Of course there are some bright spots; one couple who has been having marriage troubles is doing better, another who's been living together is getting married, and a good friend's daughter stopped taking anti-depressants because of her pregnancy and is doing fine.

I suppose we should be grateful that for over fifty years, our lives and those of our friends and relatives have been so relatively smooth.  Many people have trouble and trauma all around them every day of their lives.  But it's hard to take a seemingly sudden change.  Our hearts hurt for many, and especially some who don't seem to know the Lord very well.  I can't imagine trying to deal with crushing blows without the hope of eternity and a day with "no more tears."  I've been convicted of my need to spend more time in prayer, both to plead for our friends and to reset my perspective.  Truly this life is but a vapor, and the trials we face are not worth comparing with the glory we shall see.  Now can I remember that when the chores are left undone?

Sunday, April 3, 2011

More Basement Woes

A week after our basement flooded, the carpet and pad had finally dried out and Joel & Daniel wielded the Rug Doctor over the whole house from 4-10 pm on Tuesday evening.
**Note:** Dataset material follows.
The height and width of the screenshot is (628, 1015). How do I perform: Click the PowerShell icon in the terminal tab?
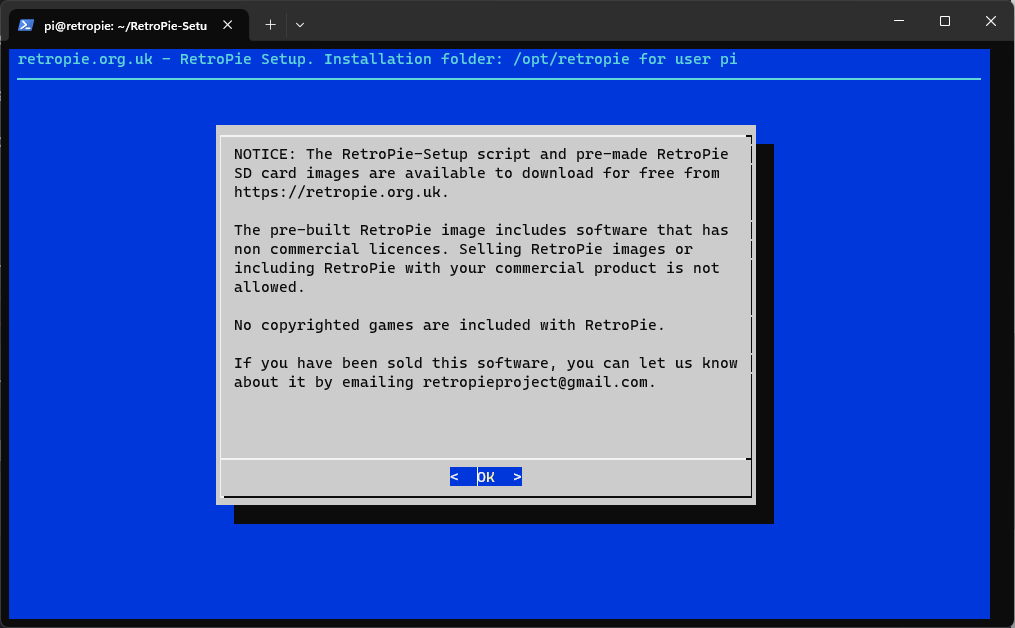coord(27,25)
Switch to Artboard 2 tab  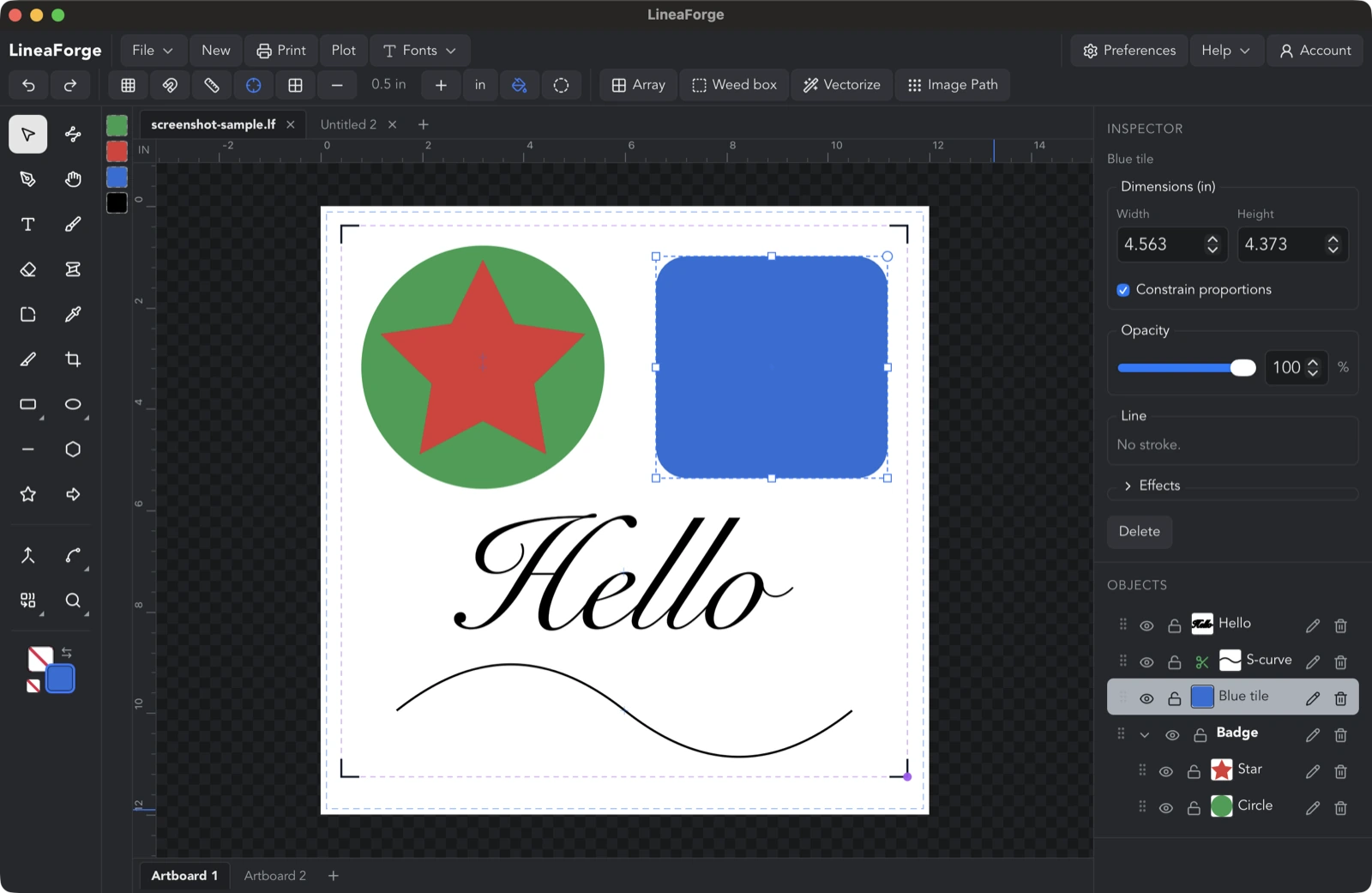pyautogui.click(x=274, y=876)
On Wednesday morning, Joel's first class didn't start until 9, so Daniel took off for his 8:00 class and Joel stayed to finish the other half of the basement carpet. As he was getting ready to leave, Andrew came racing up the stairs and said, "Water is pouring in again!" Sure enough, the septic system had backed up because of the frozen drainfield and we had more water in the basement. This time, thanks to Andrew's quick response, the carpet was mostly untouched. Joel left without the Rug Doctor to bring Sarah to softball practice (Willmar had spring break this week so practices were in the morning), Pete & Andrew cleaned up the mess and used the Rug Doctor on the part that had gotten wet, and then I returned the Rug Doctor and picked up Sarah. We couldn't run any water until the septic tank pumpers came and did their work, then we gratefully started using water again - until Thursday morning when we again had a leak! I forget who caught that one, but after a while Ross the plumber came over in the afternoon and blew out the pipe, and we were back in business.
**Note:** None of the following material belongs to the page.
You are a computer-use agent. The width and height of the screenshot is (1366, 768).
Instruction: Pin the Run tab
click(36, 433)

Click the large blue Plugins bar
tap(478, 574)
Friday morning I had the thought that I should check it. There was some water on the basement floor, which could have been from before, so I just put a bucket under the pipe outlet where it had gushed out earlier, and decided to check on it when the load of laundry started draining. I told Sarah, "I'm going down to check the septic; if it starts leaking, I'll call you and tell you to shut the washing machine off." Unfortunately, I said this right after Andrew had pointed out it was April Fool's Day, so she suspected a trick. When I saw that water was gushing out again, and called her on the intercom, she queried, "Are you serious?" and didn't shut off the washer until I hollered it and she heard the water in the background.

This time Ross came out and finally discovered the true problem - a tree "root ball" had grown into the pipe and plugged most of the opening. The slow draining in our bathroom sink, which had been going on for a week or more, was now explained. The guys had to dig up the pipe with a backhoe, pull out the ball, repair and replace the pipe, and fill it all in again, but now everything works.

I didn't think of this before, but how often do problems in our lives work that way? We think we've solved it, only to find the same symptoms coming back, because we identified the wrong problem.

Anyway, as Sarah said while we were using the office bathroom, "If we were used to an outhouse, it wouldn't be a problem!" We take so many things for granted, and only appreciate them when they're gone. Thanks You, Lord, for running water, working septic systems, electricity, people who can fix all of the above, AND Your gentle occasional reminders that all these things are extras. The people we love are our true treasure.